#### Passage

This project’s objective is to define directionality of the closing price of a stock/ETF N days in the future relative to its daily opening price i.e. whether its price is predicted to increase (up), or decrease (down). Given the binary nature of the outcome, supervised learning techniques will be used to achieve the objective; specifically, classification techniques such as Decision Tress, Gaussian Naïve Bayes, Support Vector Machine and Neural Networks (in order of complexity) will be used. It used sensitivity analysis to define best parameter set for maximizing prediccion accuracy (AUC_ROC)
This project use the following datasets for ETF and Indexes:
-
“Daily and Intraday Stock Price Data” from Kaggle.com(https://www.kaggle.com/borismarjanovic/daily-and-intraday-stock-price-data). It contains full historical daily (an intraday) price and volume data for all U.S.-based stocks and ETFs trading on the NYSE, NASDAQ, and NYSE MKT (Date, Open, High, Low, Close, Volume, OpenInt). This data set is adjusted for splits and dividends. Specifically, the daily data will be used.

########

— What to work on —
a – Why does the stock-direction project description choose supervised classification techniques to reach its objective?
b – Do these statements agree with the stock-direction project description? (i) The Kaggle dataset is adjusted for splits and dividends. (ii) The project will use the intraday price data. (iii) The dataset covers stocks and ETFs trading on the NYSE, NASDAQ, and NYSE MKT. Answer yes or no for each and quote the deciding words.

#### Data shown

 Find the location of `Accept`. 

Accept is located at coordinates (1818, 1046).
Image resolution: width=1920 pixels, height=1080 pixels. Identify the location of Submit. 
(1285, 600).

########

— Complete answers —
a – The outcome is binary: the closing price N days ahead either rises above or falls below the daily opening price. That two-way result fits supervised classification methods, which the project lists from simplest to most complex.

b –
(i) Yes: "This data set is adjusted for splits and dividends."
(ii) No: "Specifically, the daily data will be used."
(iii) Yes: "for all U.S.-based stocks and ETFs trading on the NYSE, NASDAQ, and NYSE MKT"